ASSIGNMENT: Down to the last line below, write out every line exactly, starting with the one that contains "1157x457 pixels." and leaving out the pictures.

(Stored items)

- Opening Delimiter -

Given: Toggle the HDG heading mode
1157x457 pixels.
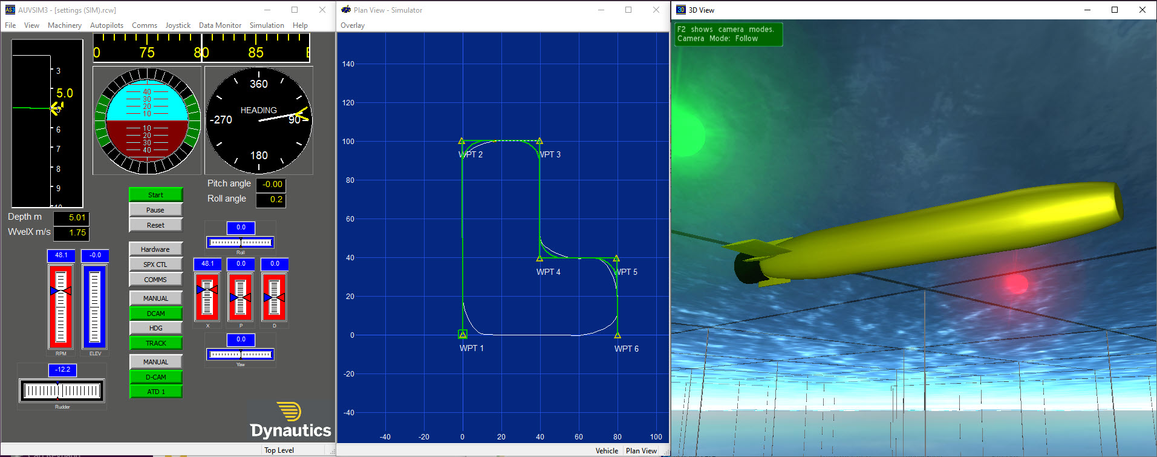Looking at the screenshot, I should click(x=155, y=328).
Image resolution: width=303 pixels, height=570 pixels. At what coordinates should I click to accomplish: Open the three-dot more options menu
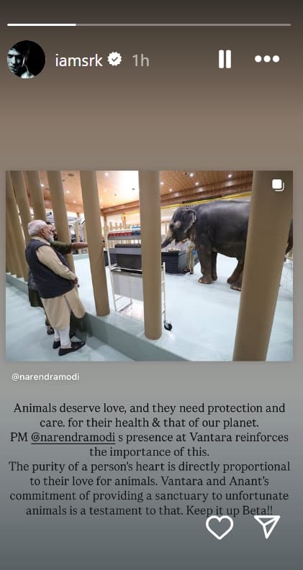coord(267,59)
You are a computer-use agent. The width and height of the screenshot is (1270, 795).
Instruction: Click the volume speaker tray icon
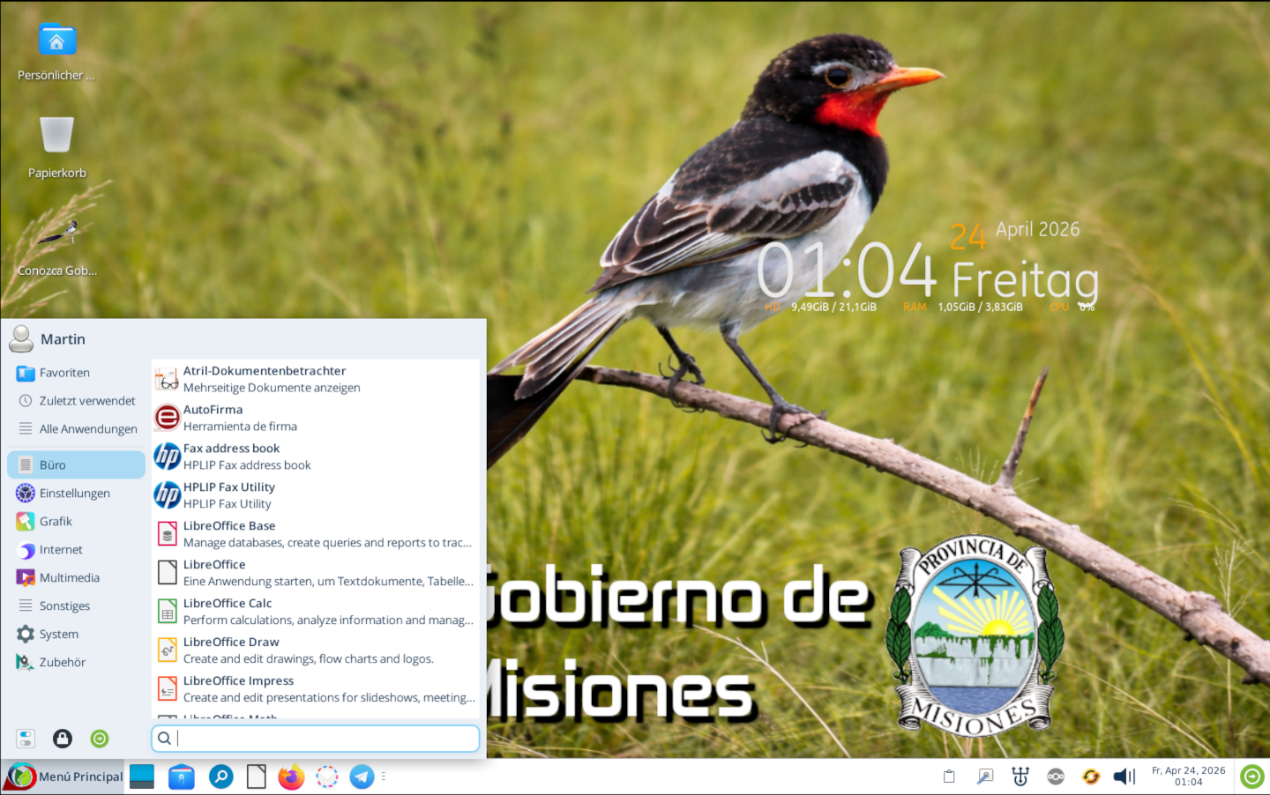1124,776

- Closing Delimiter -

RESULT FOR THIS EXERCISE:
1157x457 pixels.
Looking at the screenshot, I should click(x=155, y=328).
Image resolution: width=303 pixels, height=570 pixels. At what coordinates should I click to accomplish: Open the three-dot more options menu
coord(267,59)
You are a computer-use agent. The width and height of the screenshot is (1270, 795).
Instruction: Click the volume speaker tray icon
1124,776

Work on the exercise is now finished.